Records excerpted from a collection:
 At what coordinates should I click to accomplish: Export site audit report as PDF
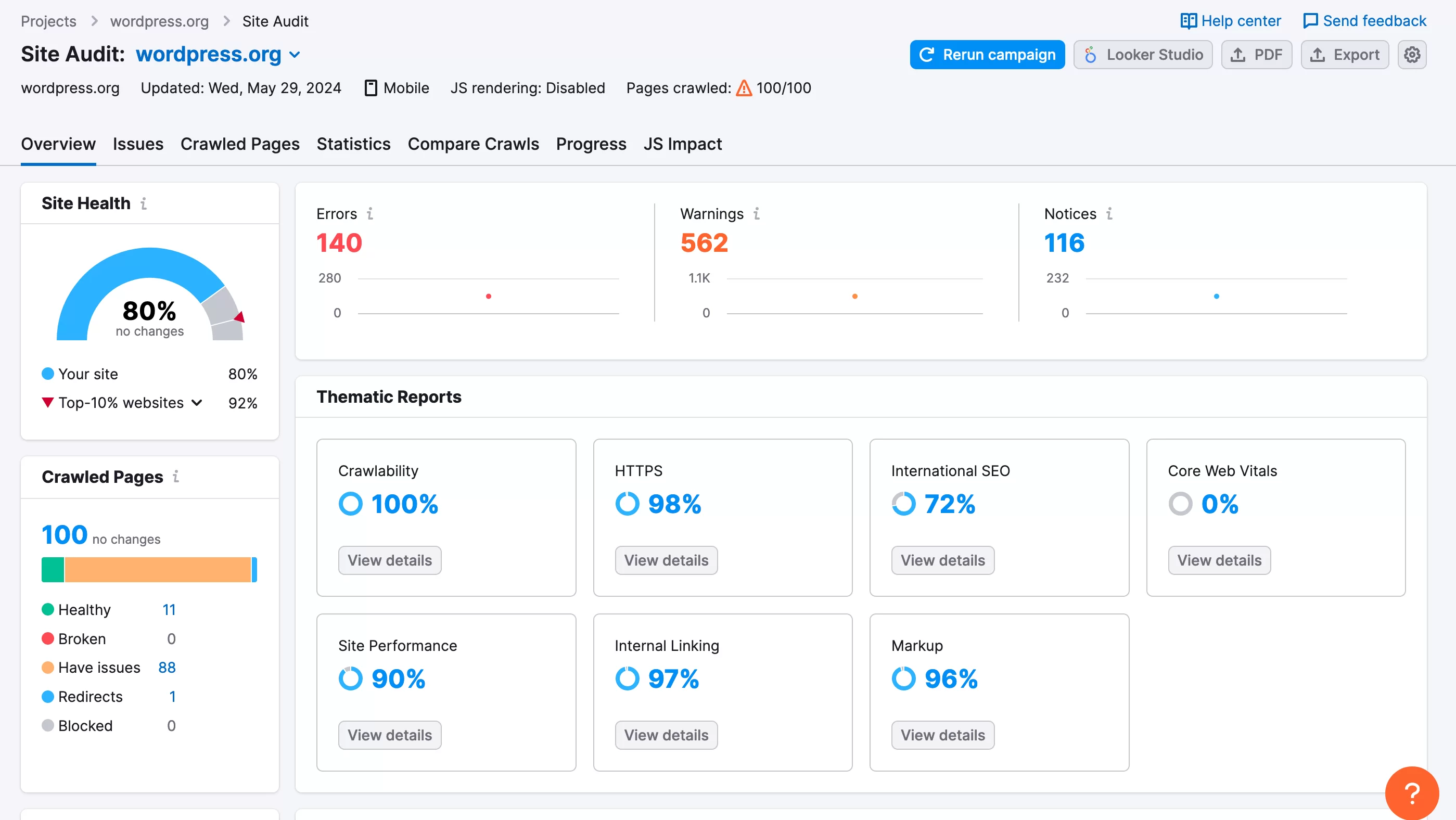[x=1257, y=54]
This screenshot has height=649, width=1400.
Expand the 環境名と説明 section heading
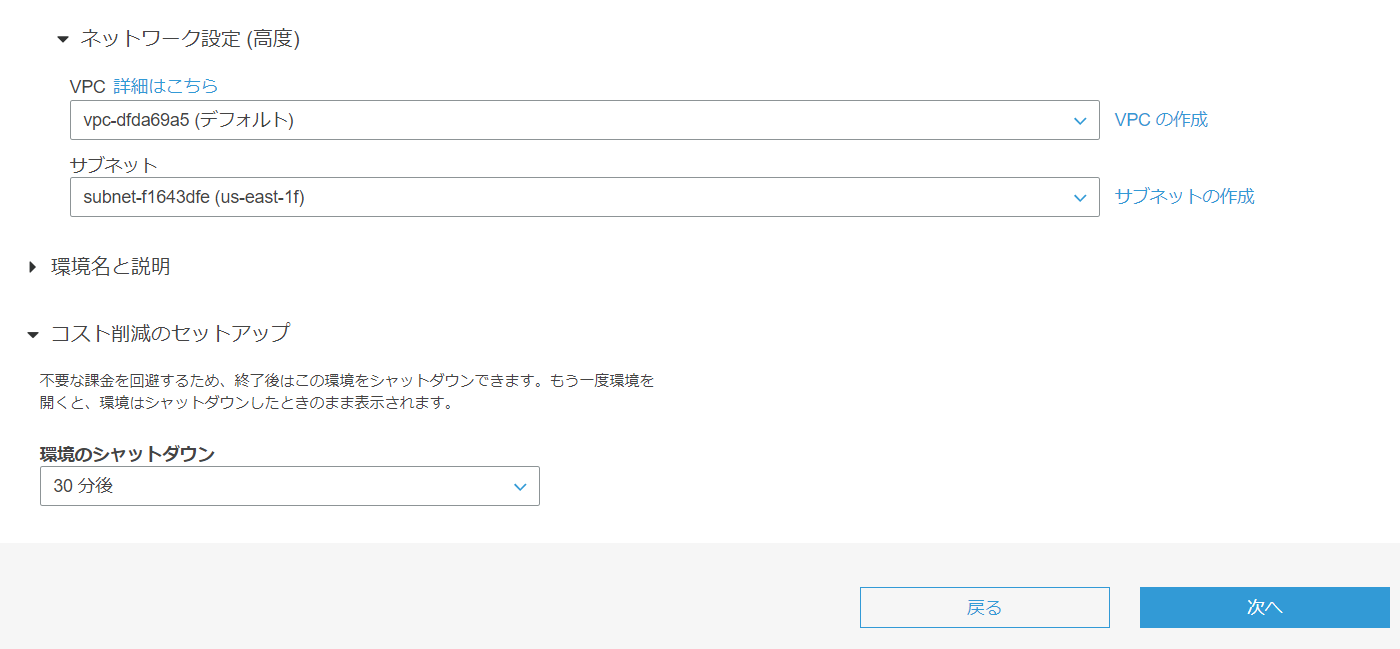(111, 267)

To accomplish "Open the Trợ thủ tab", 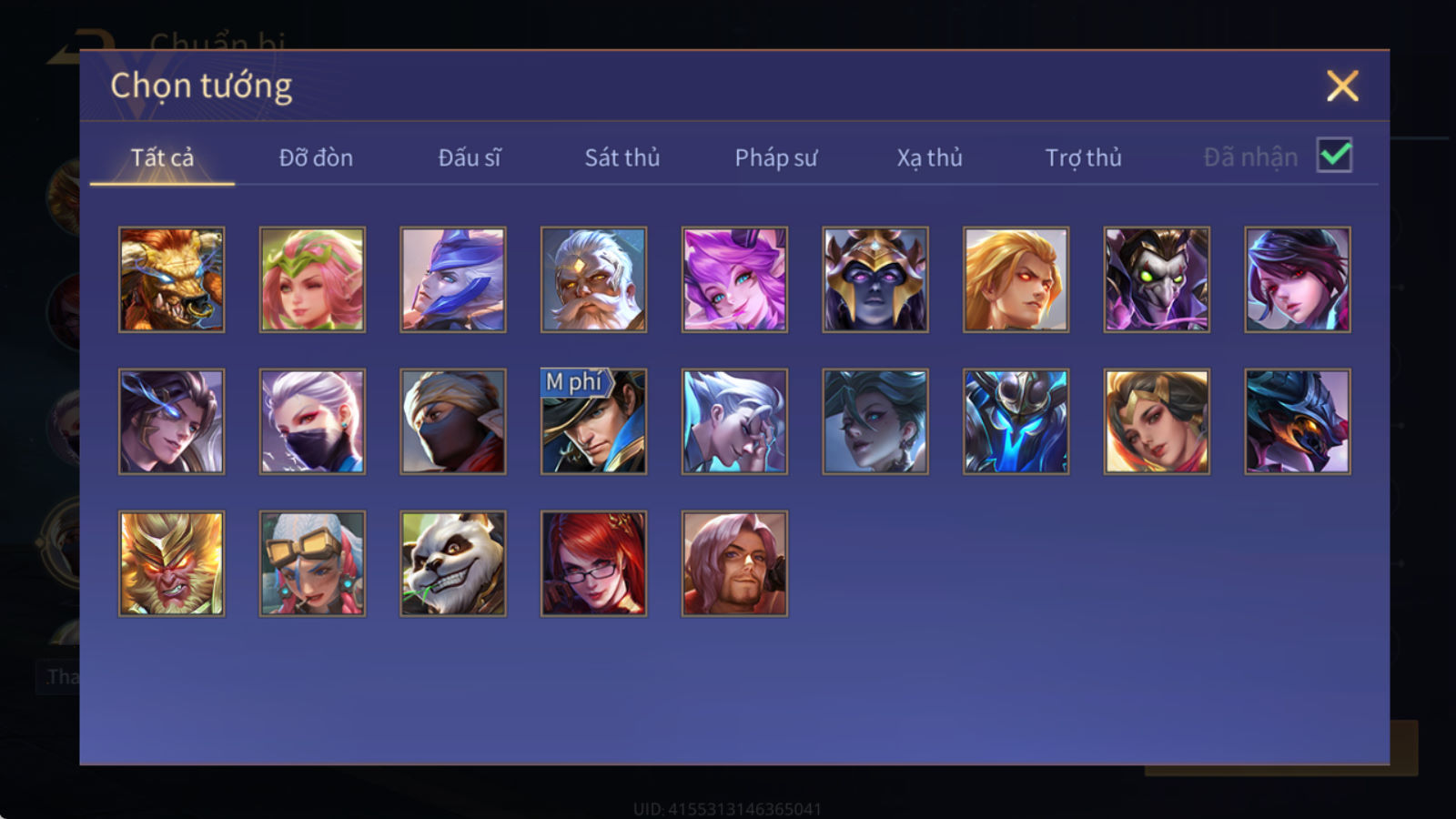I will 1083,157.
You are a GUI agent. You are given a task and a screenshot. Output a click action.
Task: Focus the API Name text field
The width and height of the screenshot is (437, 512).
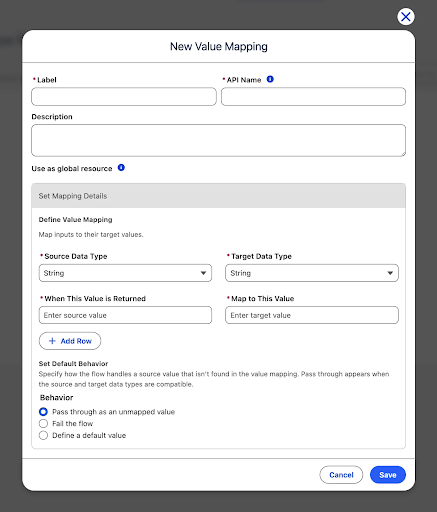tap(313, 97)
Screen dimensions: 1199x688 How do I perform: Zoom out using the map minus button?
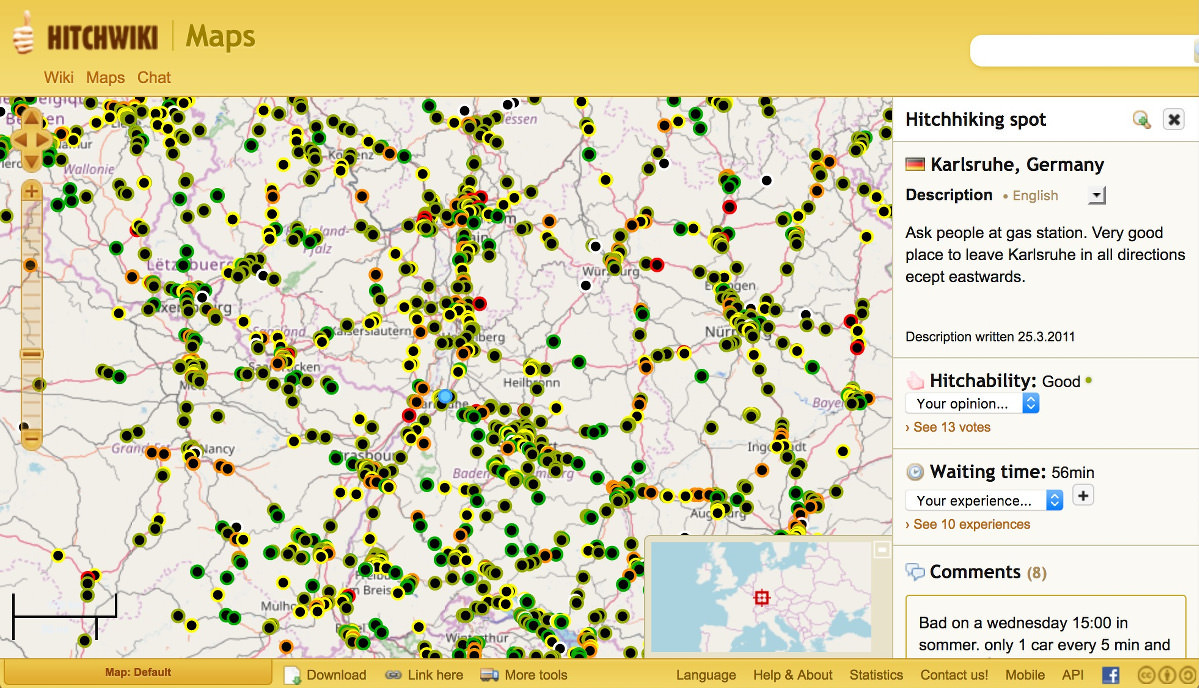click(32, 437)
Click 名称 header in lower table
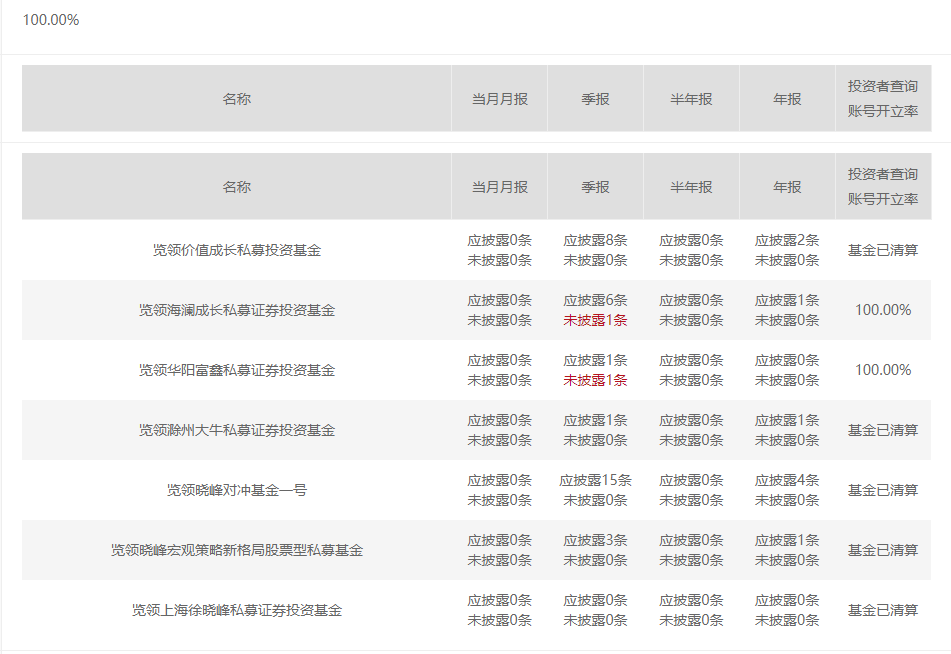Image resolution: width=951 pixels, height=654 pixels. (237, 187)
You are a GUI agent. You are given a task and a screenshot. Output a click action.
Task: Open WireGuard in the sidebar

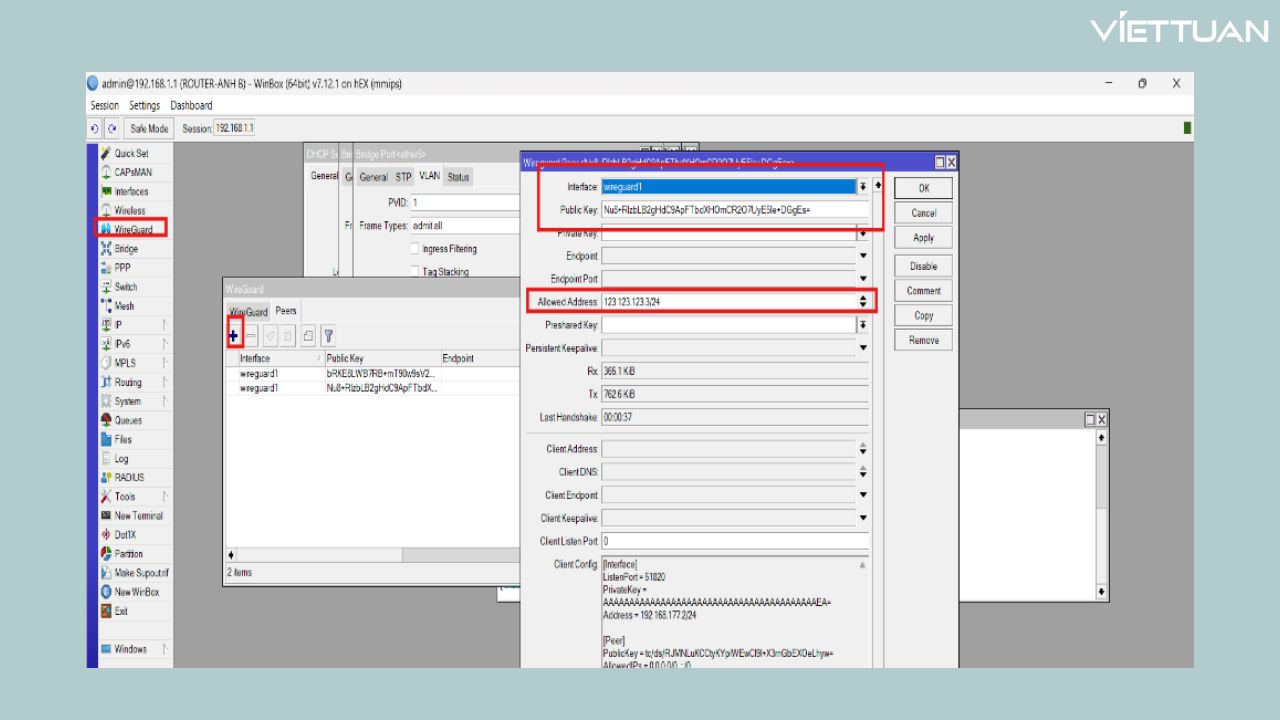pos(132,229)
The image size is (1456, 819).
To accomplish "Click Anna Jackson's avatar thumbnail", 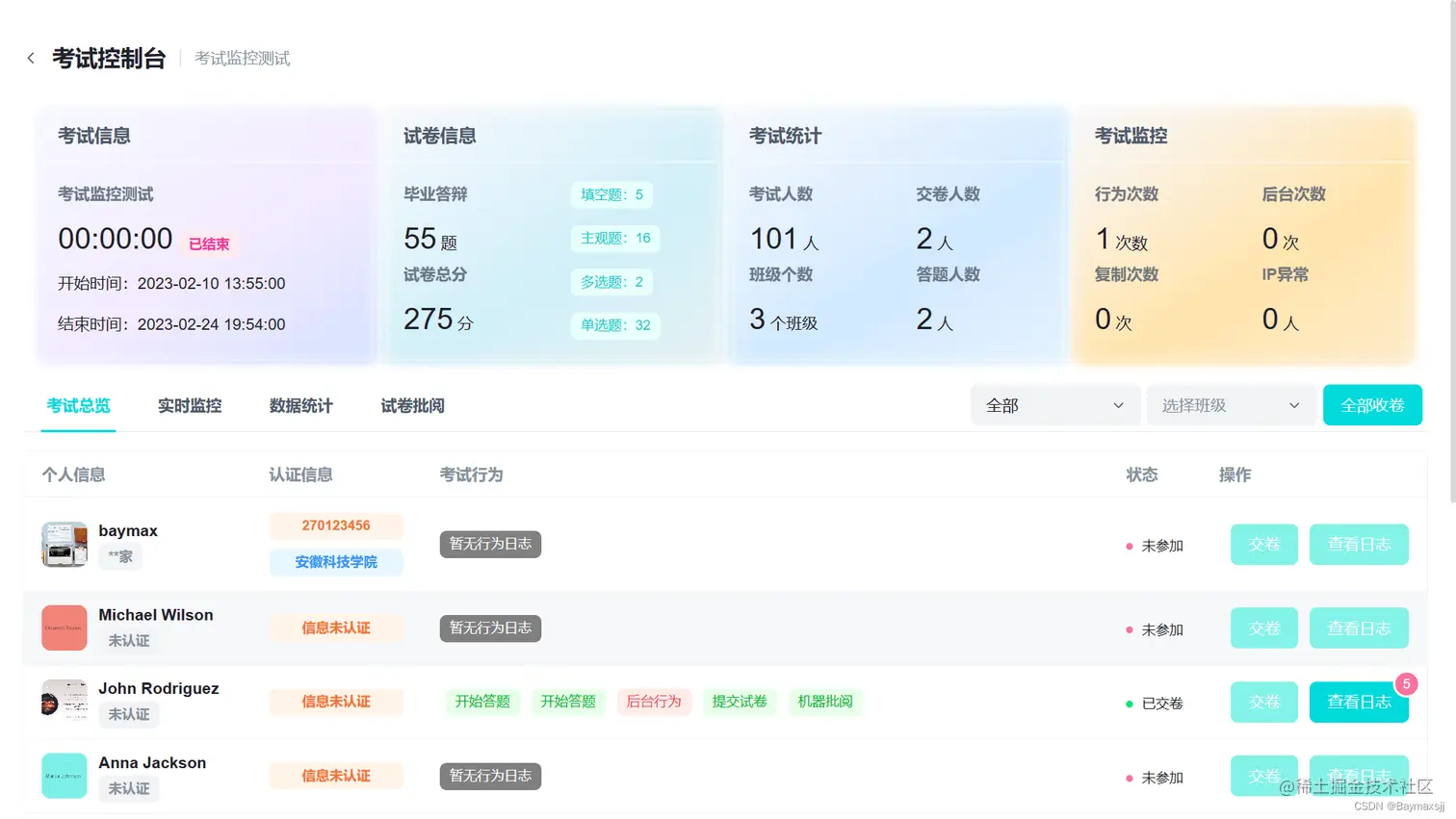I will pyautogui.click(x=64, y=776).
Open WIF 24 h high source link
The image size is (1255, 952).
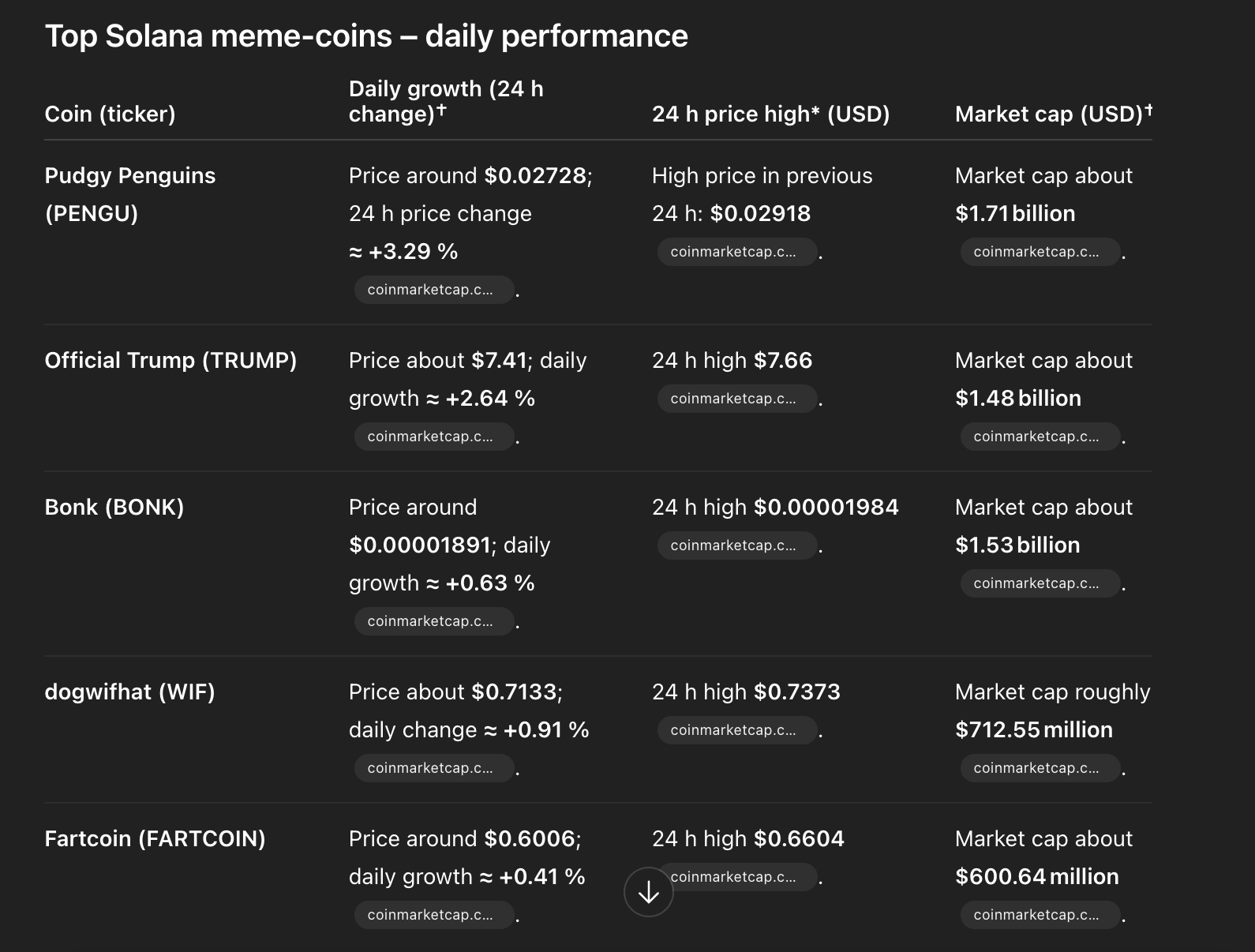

» **How to complete this task**
Wherever the string "size" occurs in the records above, copy that line.

» **Answer below**
The image size is (1456, 819).
The image size is (1255, 952).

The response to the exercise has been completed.